Work on the Dakota Access Pipeline has begun in North Dakota, South Dakota and Illinois, spokeswoman Lisa Dillinger told the American News (http://bit.ly/1WGgmwu). The 1,150-mile pipeline also will cross Iowa, but regulators there declined this week to act quickly on a request to allow Texas-based Energy Transfer Partners to begin construction in that state.
The pipeline will carry nearly half a million barrels of crude from western North Dakota’s Bakken oil fields each day to a tank storage facility in southern Illinois. It’s been approved by regulators in all four states. The U.S. Army Corps of Engineers still must issue permits for the pipeline to cross the Missouri and Mississippi Rivers.
Northwest Herald: Bill would exclude future county board members from IMRF pensions
A friendly amendment to a bill by state Sen.

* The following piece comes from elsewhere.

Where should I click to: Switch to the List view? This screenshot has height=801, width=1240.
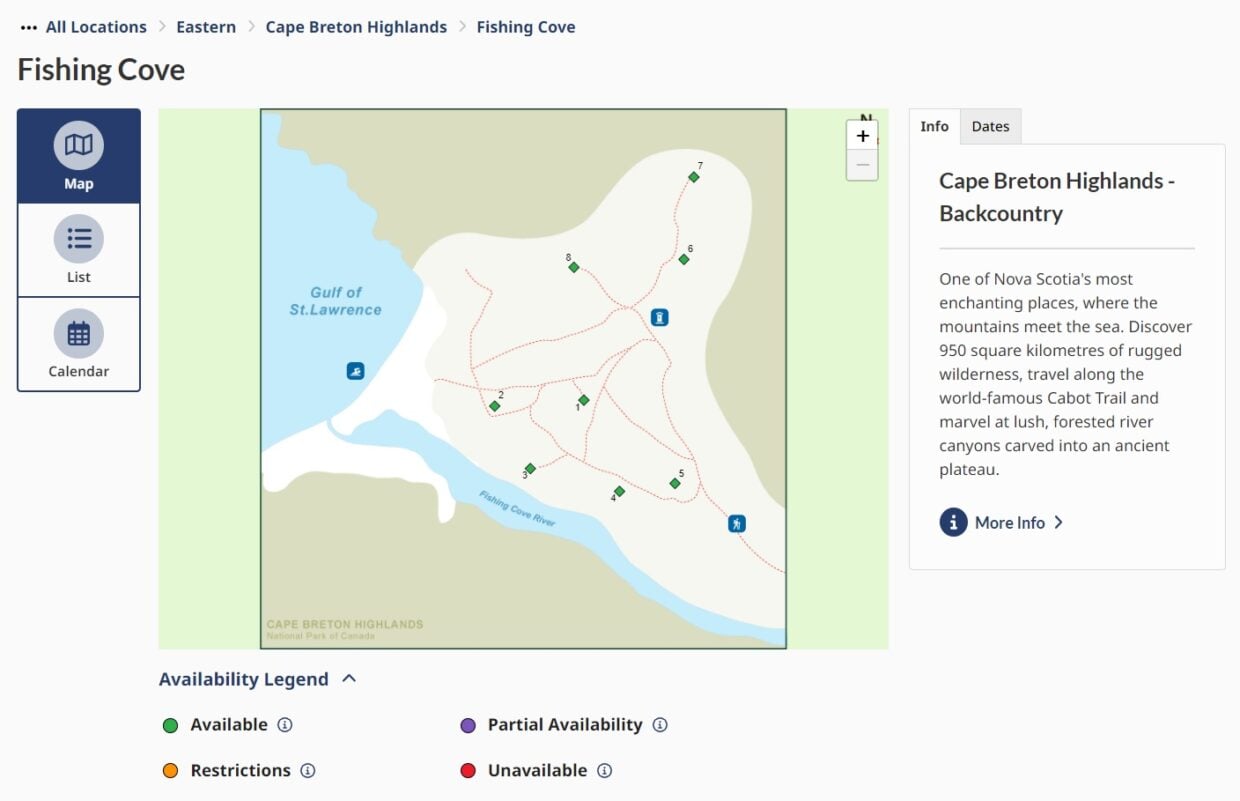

Pam Althoff to set new guidelines for how local elected officials participate in the Illinois Municipal Retirement Fund would forbid future county board members from participating at all.
Senate Bill 2701, which cleared the Senate, requires local elected officials participating in IMRF to keep records of their hours worked to ensure they are meeting the annual requirement of either 600 or 1,000 hours a year. But an amendment filed in the House by state Rep. Jack Franks, who helped instigate an ongoing IMRF investigation of the McHenry County Board’s work hours, would abolish IMRF pension eligibility altogether for members of county boards elected after this year.
Althoff, R-McHenry, said that Franks, D-Marengo, called her beforehand, and that she is OK with the change because a number of county boards in the wake of the IMRF audit are examining whether to end pension participation on their own.